== Exercise input ==

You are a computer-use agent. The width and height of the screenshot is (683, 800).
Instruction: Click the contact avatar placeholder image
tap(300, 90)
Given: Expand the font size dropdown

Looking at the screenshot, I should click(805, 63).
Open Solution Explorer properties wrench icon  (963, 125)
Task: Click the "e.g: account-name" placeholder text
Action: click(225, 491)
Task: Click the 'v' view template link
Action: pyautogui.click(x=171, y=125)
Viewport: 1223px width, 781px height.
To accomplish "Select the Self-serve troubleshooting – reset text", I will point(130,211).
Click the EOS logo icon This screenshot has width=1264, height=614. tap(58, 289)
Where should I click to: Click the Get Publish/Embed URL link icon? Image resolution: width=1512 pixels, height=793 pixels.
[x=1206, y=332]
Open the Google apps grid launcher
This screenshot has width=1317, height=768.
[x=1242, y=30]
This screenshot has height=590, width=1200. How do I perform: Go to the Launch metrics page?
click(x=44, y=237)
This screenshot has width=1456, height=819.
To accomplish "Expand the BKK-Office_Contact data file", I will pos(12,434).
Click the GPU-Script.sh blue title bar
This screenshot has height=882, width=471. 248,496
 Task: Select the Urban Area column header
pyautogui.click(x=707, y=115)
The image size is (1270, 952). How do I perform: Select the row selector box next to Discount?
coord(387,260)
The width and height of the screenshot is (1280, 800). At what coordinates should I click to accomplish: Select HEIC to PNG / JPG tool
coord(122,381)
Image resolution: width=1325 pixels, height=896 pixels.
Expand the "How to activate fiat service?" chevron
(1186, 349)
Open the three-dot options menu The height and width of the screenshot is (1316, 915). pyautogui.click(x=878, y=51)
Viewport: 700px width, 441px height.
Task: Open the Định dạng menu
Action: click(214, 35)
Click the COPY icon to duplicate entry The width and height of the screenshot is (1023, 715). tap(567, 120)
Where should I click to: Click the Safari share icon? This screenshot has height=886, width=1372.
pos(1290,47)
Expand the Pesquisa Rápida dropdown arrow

===

Requirements: Rewrite the data above, swapping every "Expand" for "Open" and changing nothing else.

Right answer:
You are a computer-use agent. The width and height of the screenshot is (683, 800).
Instruction: Click the contact avatar placeholder image
tap(300, 90)
Given: Open the font size dropdown

Looking at the screenshot, I should click(805, 63).
Open Solution Explorer properties wrench icon  (963, 125)
Task: Click the "e.g: account-name" placeholder text
Action: click(225, 491)
Task: Click the 'v' view template link
Action: pyautogui.click(x=171, y=125)
Viewport: 1223px width, 781px height.
To accomplish "Select the Self-serve troubleshooting – reset text", I will point(130,211).
Click the EOS logo icon This screenshot has width=1264, height=614. tap(58, 289)
Where should I click to: Click the Get Publish/Embed URL link icon? Image resolution: width=1512 pixels, height=793 pixels.
[x=1206, y=332]
Open the Google apps grid launcher
This screenshot has width=1317, height=768.
[x=1242, y=30]
This screenshot has height=590, width=1200. How do I perform: Go to the Launch metrics page?
click(x=44, y=237)
This screenshot has width=1456, height=819.
To accomplish "Open the BKK-Office_Contact data file", I will pos(12,434).
Click the GPU-Script.sh blue title bar
This screenshot has height=882, width=471. 248,496
 Task: Select the Urban Area column header
pyautogui.click(x=707, y=115)
The image size is (1270, 952). How do I perform: Select the row selector box next to Discount?
coord(387,260)
The width and height of the screenshot is (1280, 800). At what coordinates should I click to accomplish: Select HEIC to PNG / JPG tool
coord(122,381)
Image resolution: width=1325 pixels, height=896 pixels.
Open the "How to activate fiat service?" chevron
(1186, 349)
Open the three-dot options menu The height and width of the screenshot is (1316, 915). pyautogui.click(x=878, y=51)
Viewport: 700px width, 441px height.
Task: Open the Định dạng menu
Action: click(214, 35)
Click the COPY icon to duplicate entry The width and height of the screenshot is (1023, 715). tap(567, 120)
Where should I click to: Click the Safari share icon? This screenshot has height=886, width=1372.
pos(1290,47)
Open the Pesquisa Rápida dropdown arrow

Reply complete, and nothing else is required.